3/var.sh: line 5: 2: command not found

This means in third line 3 printed and 2 line error also printed . So is there any way to detect error line number to print 3 after error?

EDIT:

when I use -x , output is

[root@srinivas Installation]# sh -x  var.sh 
+ clear







+ tput cup 1
+ echo 1
+ echo
+ echo 3up 2
3 2
[root@srinivas Installation]#  found
+ tput cup 3

Upvotes: 0

Views: 1165

Answers (3)

twalberg
twalberg

Reputation: 62369

That output looks like what should be expected. Here's the sequence:

tput cup 1
echo "1"

Move to line 1 and output a 1. This works properly.

tput cup 2
echo ;"2";

Move to line 2, then output a blank line (echo with no arguments) which moves to line 3. Then execute a program named 2, which the script can't find, resulting in the error message ./var.sh: line 5: 2: command not found printed on line 3.

tput cup 3
echo "3";

Move to line 3 and output a 3, which overwrites the . in the above error message.
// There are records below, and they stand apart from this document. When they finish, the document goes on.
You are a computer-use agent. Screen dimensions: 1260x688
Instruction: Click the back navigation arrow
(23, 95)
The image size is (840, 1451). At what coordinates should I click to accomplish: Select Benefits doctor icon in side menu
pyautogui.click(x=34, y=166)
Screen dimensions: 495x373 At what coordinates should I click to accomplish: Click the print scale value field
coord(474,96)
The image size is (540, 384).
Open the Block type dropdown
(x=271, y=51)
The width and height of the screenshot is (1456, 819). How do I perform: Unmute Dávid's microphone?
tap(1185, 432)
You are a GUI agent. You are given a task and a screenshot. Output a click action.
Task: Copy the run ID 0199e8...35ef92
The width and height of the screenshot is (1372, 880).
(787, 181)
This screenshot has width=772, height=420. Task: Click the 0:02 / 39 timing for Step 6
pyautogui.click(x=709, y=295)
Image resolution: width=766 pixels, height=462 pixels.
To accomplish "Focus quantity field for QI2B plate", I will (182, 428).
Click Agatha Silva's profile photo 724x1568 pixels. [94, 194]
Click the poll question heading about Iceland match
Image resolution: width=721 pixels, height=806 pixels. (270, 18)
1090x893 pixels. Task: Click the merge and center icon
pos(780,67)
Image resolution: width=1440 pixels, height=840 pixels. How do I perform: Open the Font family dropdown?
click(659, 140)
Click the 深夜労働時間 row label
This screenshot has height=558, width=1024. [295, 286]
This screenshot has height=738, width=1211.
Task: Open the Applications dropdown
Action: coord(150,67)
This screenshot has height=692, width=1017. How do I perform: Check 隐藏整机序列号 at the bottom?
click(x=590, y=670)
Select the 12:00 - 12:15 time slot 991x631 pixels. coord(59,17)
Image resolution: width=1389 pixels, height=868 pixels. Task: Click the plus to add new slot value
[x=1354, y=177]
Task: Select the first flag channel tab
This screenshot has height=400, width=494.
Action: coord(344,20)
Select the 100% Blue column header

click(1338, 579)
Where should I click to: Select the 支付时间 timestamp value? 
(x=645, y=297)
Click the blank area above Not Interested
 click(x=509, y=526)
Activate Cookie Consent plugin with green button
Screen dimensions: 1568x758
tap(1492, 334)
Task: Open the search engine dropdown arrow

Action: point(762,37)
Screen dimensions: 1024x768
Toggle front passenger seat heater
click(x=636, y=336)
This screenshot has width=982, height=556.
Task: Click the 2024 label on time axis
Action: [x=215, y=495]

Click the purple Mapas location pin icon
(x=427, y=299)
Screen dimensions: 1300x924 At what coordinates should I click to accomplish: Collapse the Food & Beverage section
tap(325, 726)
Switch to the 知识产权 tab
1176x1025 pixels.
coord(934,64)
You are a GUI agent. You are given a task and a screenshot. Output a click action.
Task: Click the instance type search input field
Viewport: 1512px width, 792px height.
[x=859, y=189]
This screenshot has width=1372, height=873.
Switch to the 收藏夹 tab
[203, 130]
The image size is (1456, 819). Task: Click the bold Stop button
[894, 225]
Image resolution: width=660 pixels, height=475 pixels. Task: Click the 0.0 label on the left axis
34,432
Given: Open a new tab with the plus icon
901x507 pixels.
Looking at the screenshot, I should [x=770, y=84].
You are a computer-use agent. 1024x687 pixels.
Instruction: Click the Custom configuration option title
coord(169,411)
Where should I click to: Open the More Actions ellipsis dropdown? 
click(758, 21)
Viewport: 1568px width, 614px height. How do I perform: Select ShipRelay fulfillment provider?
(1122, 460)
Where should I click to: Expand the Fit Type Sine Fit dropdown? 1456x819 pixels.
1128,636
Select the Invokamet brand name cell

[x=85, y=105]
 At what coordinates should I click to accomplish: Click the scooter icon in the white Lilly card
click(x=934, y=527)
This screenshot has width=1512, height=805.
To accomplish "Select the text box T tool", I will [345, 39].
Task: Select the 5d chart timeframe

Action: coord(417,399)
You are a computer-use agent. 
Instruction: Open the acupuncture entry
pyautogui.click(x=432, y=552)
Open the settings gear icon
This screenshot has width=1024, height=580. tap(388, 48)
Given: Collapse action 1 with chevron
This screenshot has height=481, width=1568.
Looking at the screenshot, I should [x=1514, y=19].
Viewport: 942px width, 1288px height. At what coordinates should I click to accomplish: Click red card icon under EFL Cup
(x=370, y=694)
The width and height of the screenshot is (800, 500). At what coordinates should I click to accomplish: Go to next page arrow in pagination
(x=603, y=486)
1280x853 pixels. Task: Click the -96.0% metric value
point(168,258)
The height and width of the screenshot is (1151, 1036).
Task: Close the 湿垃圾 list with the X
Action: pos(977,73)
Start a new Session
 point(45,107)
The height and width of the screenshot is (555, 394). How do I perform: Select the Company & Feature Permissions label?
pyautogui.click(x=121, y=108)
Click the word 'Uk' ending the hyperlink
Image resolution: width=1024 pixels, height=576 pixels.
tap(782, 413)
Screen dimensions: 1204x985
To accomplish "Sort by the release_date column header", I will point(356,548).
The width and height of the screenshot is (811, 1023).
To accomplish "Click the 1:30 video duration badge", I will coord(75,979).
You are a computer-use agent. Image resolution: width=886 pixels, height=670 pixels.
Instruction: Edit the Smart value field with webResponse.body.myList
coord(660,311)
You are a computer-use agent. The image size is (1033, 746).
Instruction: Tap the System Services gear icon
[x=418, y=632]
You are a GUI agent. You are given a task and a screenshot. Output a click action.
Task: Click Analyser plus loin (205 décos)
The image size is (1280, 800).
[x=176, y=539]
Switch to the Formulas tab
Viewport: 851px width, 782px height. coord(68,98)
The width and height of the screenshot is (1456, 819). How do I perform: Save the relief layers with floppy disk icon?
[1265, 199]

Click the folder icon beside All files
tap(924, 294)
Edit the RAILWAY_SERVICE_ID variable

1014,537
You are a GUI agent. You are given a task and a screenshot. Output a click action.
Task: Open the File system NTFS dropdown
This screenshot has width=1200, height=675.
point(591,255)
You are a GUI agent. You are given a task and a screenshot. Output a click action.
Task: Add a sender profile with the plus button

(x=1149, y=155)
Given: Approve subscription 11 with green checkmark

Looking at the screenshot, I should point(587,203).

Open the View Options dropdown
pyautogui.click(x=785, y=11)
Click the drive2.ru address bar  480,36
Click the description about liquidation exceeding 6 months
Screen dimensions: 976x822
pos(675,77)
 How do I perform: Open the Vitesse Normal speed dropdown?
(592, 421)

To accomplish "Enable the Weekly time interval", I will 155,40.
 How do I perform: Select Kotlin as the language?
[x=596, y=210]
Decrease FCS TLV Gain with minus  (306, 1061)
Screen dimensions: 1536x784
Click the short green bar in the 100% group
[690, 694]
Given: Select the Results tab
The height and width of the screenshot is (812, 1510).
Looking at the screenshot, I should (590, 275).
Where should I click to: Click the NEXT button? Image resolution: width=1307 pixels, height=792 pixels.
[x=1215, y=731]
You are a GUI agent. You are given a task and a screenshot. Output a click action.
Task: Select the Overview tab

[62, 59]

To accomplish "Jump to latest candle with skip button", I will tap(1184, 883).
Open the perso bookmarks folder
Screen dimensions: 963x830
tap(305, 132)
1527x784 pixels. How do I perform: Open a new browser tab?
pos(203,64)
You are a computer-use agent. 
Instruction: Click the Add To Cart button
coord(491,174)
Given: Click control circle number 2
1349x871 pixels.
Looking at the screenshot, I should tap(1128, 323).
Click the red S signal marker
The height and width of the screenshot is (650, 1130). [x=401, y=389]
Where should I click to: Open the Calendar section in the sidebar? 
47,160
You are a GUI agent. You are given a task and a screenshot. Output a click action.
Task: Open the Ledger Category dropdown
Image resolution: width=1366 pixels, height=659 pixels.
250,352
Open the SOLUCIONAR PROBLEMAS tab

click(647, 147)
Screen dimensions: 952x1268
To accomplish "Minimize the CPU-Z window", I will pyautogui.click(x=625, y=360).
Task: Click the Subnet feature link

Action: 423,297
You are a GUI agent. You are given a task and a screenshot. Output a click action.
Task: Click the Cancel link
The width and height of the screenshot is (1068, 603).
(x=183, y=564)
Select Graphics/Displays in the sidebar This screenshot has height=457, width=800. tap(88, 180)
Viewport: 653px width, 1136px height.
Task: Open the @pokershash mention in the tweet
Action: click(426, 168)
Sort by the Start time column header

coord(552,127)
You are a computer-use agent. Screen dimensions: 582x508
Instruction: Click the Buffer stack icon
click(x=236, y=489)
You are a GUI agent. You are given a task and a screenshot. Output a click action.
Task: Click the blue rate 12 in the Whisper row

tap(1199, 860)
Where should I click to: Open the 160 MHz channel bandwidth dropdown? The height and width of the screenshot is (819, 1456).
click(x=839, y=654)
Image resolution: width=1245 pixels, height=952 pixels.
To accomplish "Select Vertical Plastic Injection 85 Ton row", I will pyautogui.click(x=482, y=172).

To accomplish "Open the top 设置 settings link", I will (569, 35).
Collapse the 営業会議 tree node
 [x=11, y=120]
Resulting in the final apparent output that you note, even though it wasn't produced in a strictly left-to-right top-to-bottom order.

Upvotes: 1

l0b0
l0b0

Reputation: 58768

This is because standard output and standard error are printed in different ways - Standard output is synchronous, meaning the lines will be printed in sequence and as they arrive, while standard error is asynchronous, which means it's printed whenever the terminal can fit it in. One way to fix this is to chunk standard error together with standard output:

/var.sh 2>&1

More details in Greg's wiki.

PS: All the semicolons in the file are unnecessary - If your commands are separated by newlines, semicolons will never be necessary.

Upvotes: 0

Brian Agnew
Brian Agnew

Reputation: 272217

If you run your shell script with the -x option, it'll show you each line as it executes.